Required action: Could you show each line of the records that contains the word "Open"?

Data supplied:
------------------------------
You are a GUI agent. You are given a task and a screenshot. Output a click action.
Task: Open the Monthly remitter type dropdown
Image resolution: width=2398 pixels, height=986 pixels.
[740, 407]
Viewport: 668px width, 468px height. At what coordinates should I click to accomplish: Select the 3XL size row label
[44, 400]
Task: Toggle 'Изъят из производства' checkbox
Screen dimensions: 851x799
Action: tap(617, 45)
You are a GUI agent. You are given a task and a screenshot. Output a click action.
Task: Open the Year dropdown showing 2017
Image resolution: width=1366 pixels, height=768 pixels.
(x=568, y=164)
------------------------------
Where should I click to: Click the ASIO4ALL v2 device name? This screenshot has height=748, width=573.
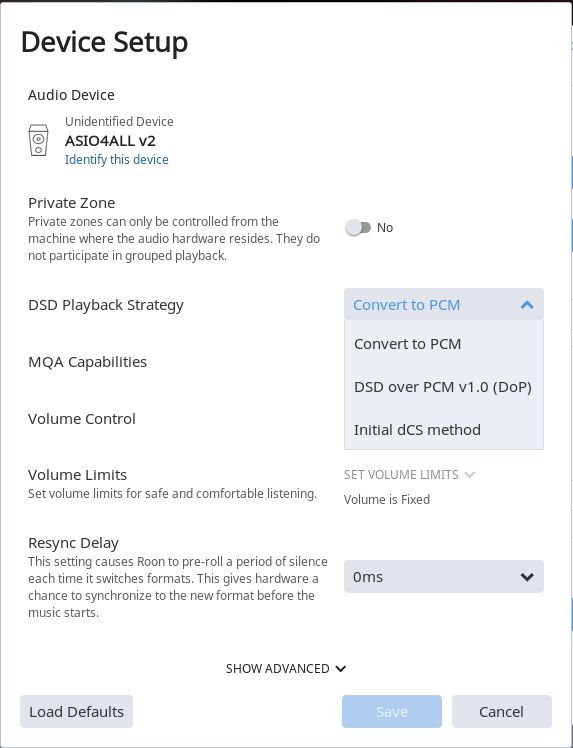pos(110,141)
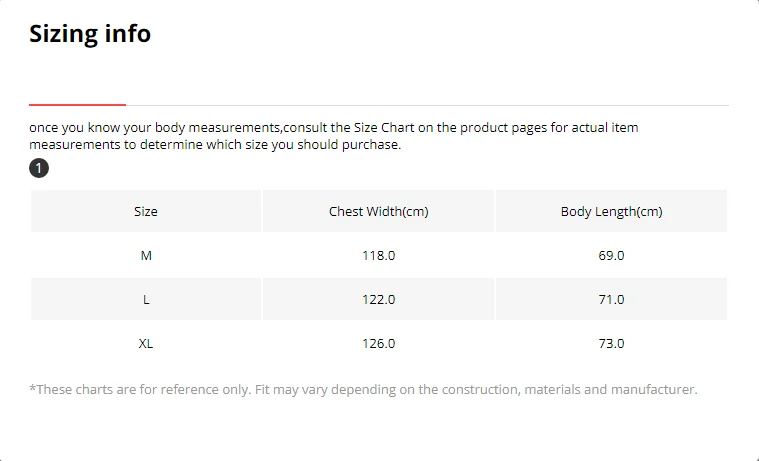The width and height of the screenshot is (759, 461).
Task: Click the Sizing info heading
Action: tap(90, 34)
------------------------------
Result of the exercise:
Task: Open the Monthly remitter type dropdown
Task: Open the Year dropdown showing 2017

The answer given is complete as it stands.